Firm details of the agreement are not yet available, but news of it slowly spread throughout the WGA membership early Tuesday morning.
It's official. We've got a tentative deal. #WGAunity— Bumptious Ms. B (@angelinaburnett) May 2, 2017
Okay. I have it from three sources. WE HAVE A DEAL. #WGAUNITY— David Slack (@slack2thefuture) May 2, 2017
The deal now goes to the leadership boards of both the WGA East and WGA West (the two separate groups that make up the larger WGA) for approval, then on to the membership at large for official ratification. Such approval is considered largely a foregone conclusion.
“I think they made a very good deal,” negotiation committee member Patric Verrone, a former WGA West president, told Deadline. “I think the membership is going to be very happy.”
Talks went on throughout all of Monday, May 1, and roughly an hour past the midnight Pacific deadline — when the writers’ current deal expired.
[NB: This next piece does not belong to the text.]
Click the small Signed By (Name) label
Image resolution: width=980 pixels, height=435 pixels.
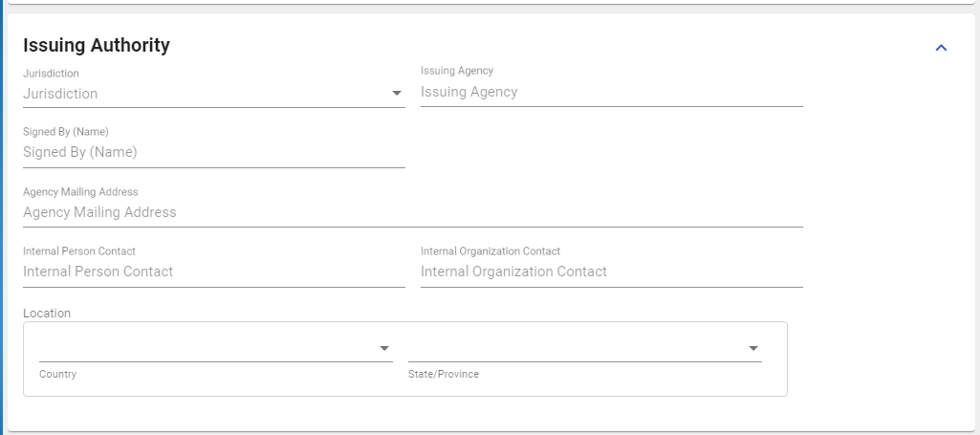pos(66,132)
Though several sources (notably Variety) reported that talks were frequently contentious throughout the day, the two sides seemed to move toward a deal fairly rapidly as the midnight deadline approached. The WGA membership had voted in record numbers to authorize a strike if their existing contract with the AMPTP expired without a new one in place. That strike would have begun Tuesday morning.
The writers were primarily hoping to gain more compensation for work on TV shows with short orders (usually of 10 episodes or less), as they are paid per episode. They were also looking to increase studio contributions to the WGA health care plan and for a bigger percentage of residuals from streaming programs. (You can read more about what the writers sought here and more about the health care plan’s woes here.) As per Deadline, both the health plan and compensation for writers on short-order shows factor heavily into the new deal.
The last WGA strike occurred in 2007 and largely shut down Hollywood for 100 days. Though a strike this year was considered unlikely, the talks going down to the wire did suggest the AMPTP (which represents studios, networks, production companies, and other producers) and the WGA had contentious moments throughout.
Next, the AMPTP will soon begin to try closing a deal with Hollywood’s largest union — SAG/AFTRA, which represents actors. That work agreement expires June 30.